No entanto, conforme o Instituto de Defesa de Consumidores (Idec), a atualização ficou aquém do que deveria, já que não resolve problemas centrais que existem atualmente. Além disso, o instituto acredita que, na prática, os medicamentos podem continuar ficando mais caros para os consumidores ao longo do tempo.
Como funciona o controle de preços?
A CMED regula o setor estabelecendo três indicadores principais:
- Preço Fábrica (PF): o teto para a indústria vender o produto.
- Preço Máximo ao Consumidor (PMC): o limite do que pode ser cobrado de você nas farmácias.

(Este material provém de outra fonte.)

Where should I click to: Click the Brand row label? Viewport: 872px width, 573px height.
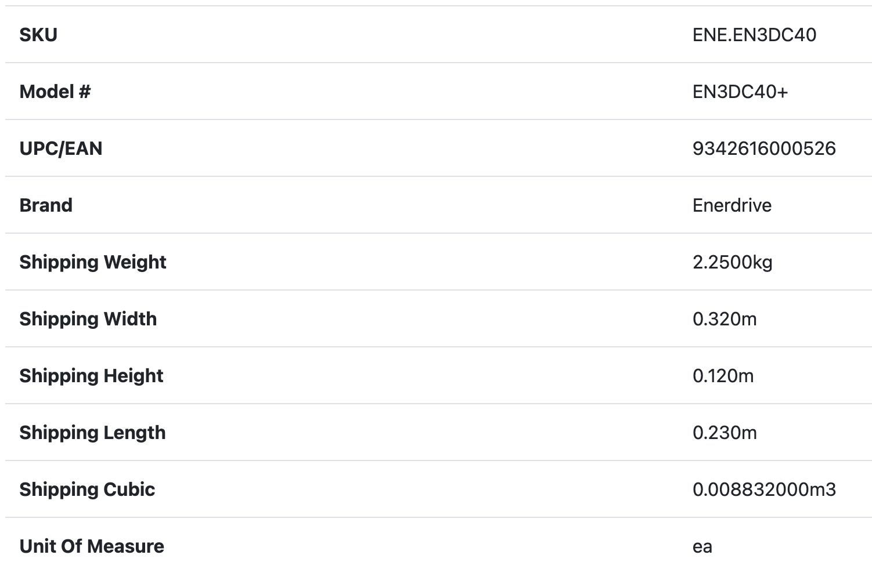[46, 205]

- Preço Máximo de Venda ao Governo (PMVG): o valor limite para compras públicas que abastecem o SUS.
O que muda com a nova norma?
A nova regra altera a forma como a indústria farmacêutica deve justificar o preço de um lançamento. Entre as principais mudanças estão novas classificações para os medicamentos, incluindo a chamada “inovação incremental”, quando o remédio não é totalmente novo, mas passou por mudanças na fórmula ou no modo de uso.
Apesar da atualização ser vista como necessária, entidades de defesa do consumidor, como o Instituto de Defesa de Consumidores (Idec), demonstram preocupação.

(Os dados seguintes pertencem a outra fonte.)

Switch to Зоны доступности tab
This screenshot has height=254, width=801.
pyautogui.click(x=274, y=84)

“A norma que regula os preços de medicamentos novos realmente precisava ser atualizada. Mas o resultado da atualização não supera problemas atuais, como a pressão nas compras feitas pelo SUS e, por consequência, o acesso da população a esses medicamentos. Além disso, por enquanto, não há previsão da atualização das regras sobre o preço de venda ao consumidor, que são as regras que estabelecem os reajustes dos medicamentos que já são vendidos nas farmácias,” enfatiza Marina Paullelli, porta-voz do instituto.

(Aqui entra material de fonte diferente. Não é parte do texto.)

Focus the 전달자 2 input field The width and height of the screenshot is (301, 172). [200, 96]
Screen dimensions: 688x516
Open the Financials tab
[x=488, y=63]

Desafios para o acesso à saúde
Um dos avanços apontados pela nova norma é o fim da exigência de patente para que um remédio seja enquadrado em categorias de preços mais altos, o que evita aumentos artificiais. No entanto, o modelo brasileiro ainda utiliza uma lista de países de referência (como Japão e Estados Unidos) para comparar valores. Para o Idec, comparar a realidade brasileira com a desses países pode pressionar os preços para patamares incompatíveis com o bolso da população.
Outro ponto criticado pelo instituto é a falta de transparência. A nova resolução prevê sigilo em informações sobre acordos de preços feitos em outros países. Segundo o Idec, essa confidencialidade dificulta a fiscalização pela sociedade civil e enfraquece o controle social.
Procurado pela reportagem, o Ministério da Saúde afirmou que a CMED definiu novas regras para a precificação de medicamentos no Brasil “com o objetivo de corrigir defasagens de mais de 20 anos, estimular a incorporação de tecnologias inovadoras e ampliar o acesso à saúde. Por exemplo, a padronização dos preços máximos de medicamentos biossimilares derivados de um mesmo medicamento originador promove mais competividade no mercado e redução de custos para a população. Da mesma forma, a categoria de medicamentos de inovação incremental estimula o desenvolvimento de produtos com benefícios clínicos adicionais”.
A pasta disse ainda que “promove outras iniciativas para reduzir o custo de medicamentos e ampliar o acesso à saúde, como a proposta de precificação para Produtos de Terapias Avançadas (PTA) e uma consulta pública sobre preços-teto para aquisição de medicamentos relacionados a demandas judiciais”.